Mas Cristo, que é rei, mas não é deste mundo, foge das ofertas de reino que o Tentador lhe faz, assim como foge da multidão que quer proclamá-lo soberano.
Só diante dos pastores e dos magos vindos de longe, ou na hora da dor e da ignomínia, diante de Pilatos, ele permite - só então, fraco como uma criança na manjedoura e abandonado como o último dos condenados - afirmar alto o seu realeza, seu direito ao cetro e à coroa.

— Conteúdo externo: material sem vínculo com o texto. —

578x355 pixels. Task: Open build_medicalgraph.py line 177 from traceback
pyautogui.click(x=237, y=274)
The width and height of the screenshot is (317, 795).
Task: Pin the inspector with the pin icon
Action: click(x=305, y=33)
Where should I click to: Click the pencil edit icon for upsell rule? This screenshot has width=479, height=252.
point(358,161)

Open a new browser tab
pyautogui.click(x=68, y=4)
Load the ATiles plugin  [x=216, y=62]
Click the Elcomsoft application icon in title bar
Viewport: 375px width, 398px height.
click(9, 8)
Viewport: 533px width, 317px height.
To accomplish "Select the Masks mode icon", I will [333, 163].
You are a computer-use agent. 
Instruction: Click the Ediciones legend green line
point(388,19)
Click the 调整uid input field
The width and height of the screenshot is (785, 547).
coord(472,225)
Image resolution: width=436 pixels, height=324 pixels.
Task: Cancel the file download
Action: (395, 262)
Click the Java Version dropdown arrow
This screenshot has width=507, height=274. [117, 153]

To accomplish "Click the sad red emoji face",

Uma penitência animada pela alegria primaveril
Ao celebrar a Quaresma que começa com a assunção das cinzas em memória da pequenez e da fragilidade da vida e do corpo do homem, o cristão prepara-se para partilhar a glória real da Ressurreição, para viver a vida eterna em Cristo Deus. renúncia, Jesus - após a fuga imposta a Satanás - foi servido pelos anjos. A espiritualidade cristã faz do Cristo da «Quaresma» o modelo, a medida da ascese, isto é, da renúncia ao mundo e do autodomínio em vista e na preparação para a recompensa. Cada momento penitencial deve, portanto, ser vivido com alegria: «quando jejuares, perfuma a cabeça», diz Jesus que odeia a ostentação e a hipocrisia, que ama de facto a vida, as festas, os banquetes com os amigos. Da mesma forma, Francisco de Assis, depois de uma vida quaresmal vivida em renúncia, à beira da morte, pediu que lhe fosse preparada uma das suas sobremesas preferidas: assim celebrou a glória e a alegria da sua Páscoa, a sua passagem desta vida para vida eterna. Os biscoitos em forma de letra do alfabeto (a “Quaresma”) e as escamas doces ou de chocolate dos nossos filhos, em plena Quaresma, servem justamente para nos lembrar que não há penitência sem espera de alegria e recompensa. “Quebrar” a penitência quaresmal com uma sobremesa, quando a Quaresma é “interrompida” a meio da sua duração, tem o significado profundo da procura da alegria também na penitência. Por isso, Jesus, depois de ter lembrado que “só de pão vive o homem”, desejará comer a sua Páscoa com os Apóstolos e partirá de bom grado o pão com os peregrinos de Emaús, reelaborando a alimentação quotidiana com a sua bênção.